Gelelim özgeçmiş içinde dikkat etmeniz gereken noktalara.

  1. Muhtemelen bu satırları okurken zaten bir özgeçmişiniz vardır. Bunu öncelikle 3-4 arkadaşınıza, özellikle daha önce işe alım yapmış kişilere gönderip yorumlarını alın.
  2. Yükleyeceğiniz ya da eposta üzerinden göndereceğiniz özgeçmiş formatı mutlaka PDF olmalıdır. LinkedIn’de PDF olarak yüklediğiniz özgeçmiş bir İK uzmanı tarafından anında görüntülenirken, Word olarak yüklerseniz bunu indirmesi ve Word içinde açması gerekir.
  3. Genelde özgeçmişler birbirinin aynısı oluyor. Aslında içine biraz daha farklılaştırıcı özellikler katmanız halinde İK’cının aklında kalması daha kolay hale gelir. Daha sonra tekrar baktığında ‘Ah, bu kişiyi özgeçmişinden hatırladım’ demesi de kolaylaşır. Standart özgeçmiş formatları kullanmayın demiyorum, kullanın ama içine kendinizden küçük özellikler de katmayı unutmayın. Örneğin çok göze batmayan bir rengi, ilk sayfada başlıkları tanımlarken kullanabilir ya da en tepedeki adınızı biraz daha kalın ve normalin 3 katı font kullanarak yazabilirsiniz.
  4. Kendinizle ilgili alanda, mutlaka en popüler ve beğendiğiniz projenizi anlatın. İngilizcede buna ‘capstone project’ deniyor. Bu projeye yakışıklı bir isim verin, ne kadar heyecan duyarak yaptığınızı ve sonuçlarını aktarın.
  5. İK yöneticisi, ona verilen direktiflere göre özgeçmişinizi okuyacaktır. Kendisine ‘bana 3 yıl uzmanlığı olan Python geliştiricisi gerekiyor’ dediği zaman, sizin özgeçmişinizde bu alanı arayacaktır. Dolayısıyla özgeçmişinizi o firmaya göre düzenlerken Python bilginizi en öne çıkartıp, gereksiz bilgilerden arındırmanız gerekir.

Bunların dışında;

  • Türkçe bildiğinizi yazmayın. Kimse sormuyor.
  • Yazılım dillerini ya da platformları ne kadar bildiğinizi 1-10 skalasında eklemeyin. Okuyan kişinin aklında herhangi bir anlam ifade etmiyor.
  • Mutlaka GitHub profilinizi ekleyin.
  • İş açıklamasını ChatGPT’ye verip anahtar kelimeleri çıkartın, bunları özgeçmişinize (eğer bilgi sahibi iseniz) yerleştirin.

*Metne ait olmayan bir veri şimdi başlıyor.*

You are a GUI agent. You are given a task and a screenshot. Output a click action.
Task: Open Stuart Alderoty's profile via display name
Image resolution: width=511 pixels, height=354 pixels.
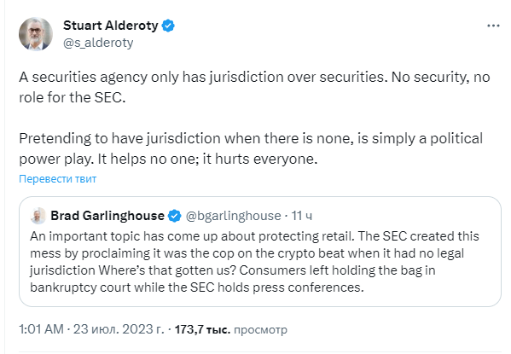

IT sektöründeki insanlara yönelik özgeçmiş yazma konusunda İnternet üzerinde oldukça fazla kaynak var, o nedenle bu konuyu biraz daha kısa tutuyorum. Kapak yazısı yazmak, özgeçmişi ATS’e uygun hazırlamak, iş ilanında anahtar kelimeleri geçirmek gibi konularda İnterneti taratıp ilgili yazıları incelemenizi öneririm. Benim okuduğum ve beğendiğim 3 kaynağın linkini de aşağıya bırakıyorum.

How to write an effective developer resume: advice from a hiring manager
What to include on a resume
Writing a developer resume

Bunların yanında Indeed Canada, Kanada’ya yeni gelen göçmenler için çeşitli faydalı servisler de veriyor. Özgeçmişinizi yükleyip içerik, görünüm, gramer konularında yorumlar alabiliyorsunuz. Ayrıca görüşmelere hazırlanmak amacıyla adım adım pratiklerin olduğu bir sayfaları da var.

Telefon, video ve yüzyüze yapılan mülakat türlerine hazırlık da oldukça önemli. Hatırı sayılır bir sayıda geliştirici, benimle görüşme yaparken arkaplanda dağınık bir yatak odası ve toplanmamış bir çok çamaşır vardı.

Bunları görüşme öncesi toplamanız mümkün olmayabilir, ama arkaplanı kolayca bulanıklaştırabilir ya da farklı bir resim koyabilirsiniz. Video eklemeyin.

Bol şans!

Şu sıralarda IT sektöründe bir yer edinmek çok zor. Etrafta sürekli ‘1 haftada 3 teklif aldım’ benzeri yazılar görüyorsanız bilin ki çoğunun gerçeklik payı ya yok, ya da o kişi için şans faktörü bu teklifleri almasında önemli bir rol oynamış.

Küçük bir umut ışığı vereyim. Bir kez Kanada’da iş bulduktan sonra burada geçirdiğiniz her geçen yıl daha da kolaylaşacaktır. O nedenle ümidinizi kaybetmeyin ve enseyi karartmayın.

Bunu yaparken gönüllü çalışmalara destek olabilir, halk kütüphaneleri, toplum merkezleri, sivil toplum kuruluşlarına giderek yardım talep edebilirsiniz. Çevre oluşturma, EventBrite üzerindeki etkinliklere katılma, coffee talk dediğimiz aylık buluşma programları da sizin çevre oluşturmanıza önemli katkılar sağlayabilir.